How this skill works
The skill instruments training scripts to automatically log configs, metrics, media, and system telemetry to the W&B service or local offline storage. It supports simple API calls (wandb.init, wandb.log, wandb.Artifact) that attach run metadata, upload artifacts, and stream dashboards. For large-scale search, it uses sweep configurations and wandb.agent to orchestrate grid, random, or Bayesian hyperparameter optimization.
When to use it
- When you need reproducible experiment tracking and searchable run history.
- When you want live dashboards to monitor training metrics, gradients, and media.
- When optimizing hyperparameters across many trials with automated sweeps.
- When you must version datasets, models, and other artifacts with lineage.
- When collaborating in teams and sharing run reports or production models.
Best practices
- Initialize runs with descriptive project, name, tags, and group to organize experiments.
- Log hyperparameters and config at run start so runs are fully reproducible.
- Upload important checkpoints and final models as Artifacts and use aliases like 'best' or 'production'.
- Log system metrics (GPU, CPU, memory) and code version (git_commit) for troubleshooting.
- Use offline mode for unstable networks and sync runs later to avoid data loss.
Example use cases
- Track training and validation curves for a ResNet50 image classifier, with images and confusion matrices attached for review.
- Run a Bayesian sweep to maximize validation accuracy across learning rate, batch size, and optimizer choices.

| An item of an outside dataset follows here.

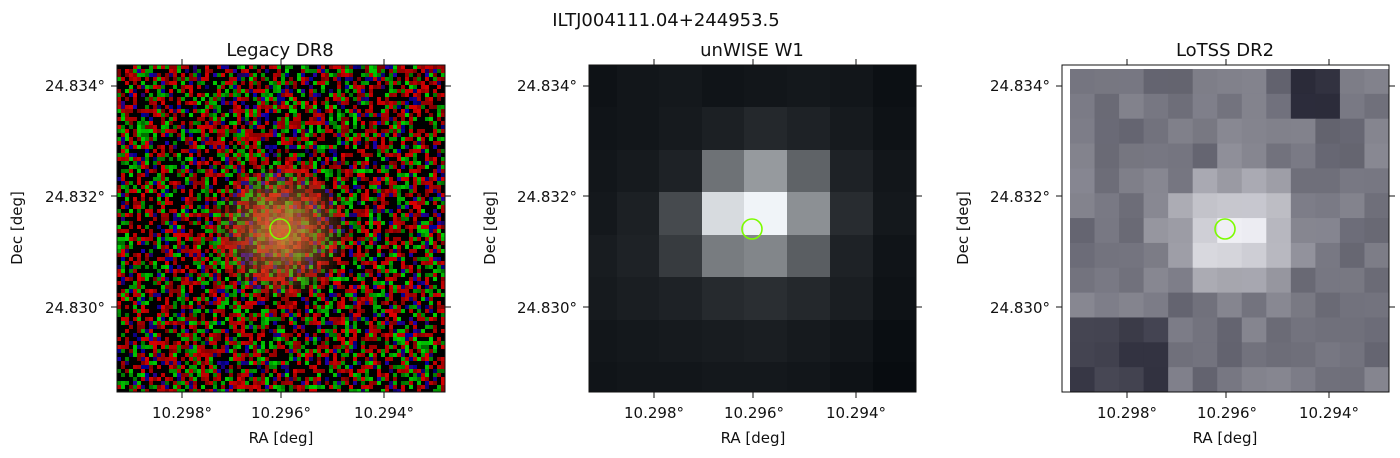 The image size is (1400, 458). I want to click on panel-title: unWISE W1, so click(752, 50).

- Log a Transformer fine-tuning run from Hugging Face Trainer with automatic W&B reporting and model checkpointing.
- Publish a model to the W&B model registry with metadata and link it to a production deployment.
- Share interactive reports combining runs, charts, and narrative text for team reviews or reproducible publications.
FAQ
Yes — create a free account to store runs on wandb.ai; you can also use offline mode and sync later or deploy on-prem with enterprise options.
How do I track datasets and model versions?
Use wandb.Artifact to add files or directories, log the artifact, and assign aliases; artifacts keep lineage and can be downloaded within other runs.
Which sweep strategy should I use?
Use grid for small discrete spaces, random for broad coverage, and Bayesian (recommended) for sample-efficient optimization on continuous or expensive evaluations.